# [What the exercise asks]
Print all the records below, word for word and in full.
+++
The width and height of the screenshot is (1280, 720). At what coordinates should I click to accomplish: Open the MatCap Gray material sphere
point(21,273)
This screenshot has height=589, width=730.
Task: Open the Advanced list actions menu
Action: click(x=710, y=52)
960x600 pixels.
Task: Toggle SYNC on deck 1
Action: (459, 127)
+++
# [Reply to the task]
The width and height of the screenshot is (1280, 720). At what coordinates should I click to accomplish: Open the MatCap Gray material sphere
point(21,273)
This screenshot has height=589, width=730.
Task: Open the Advanced list actions menu
Action: click(x=710, y=52)
960x600 pixels.
Task: Toggle SYNC on deck 1
Action: (459, 127)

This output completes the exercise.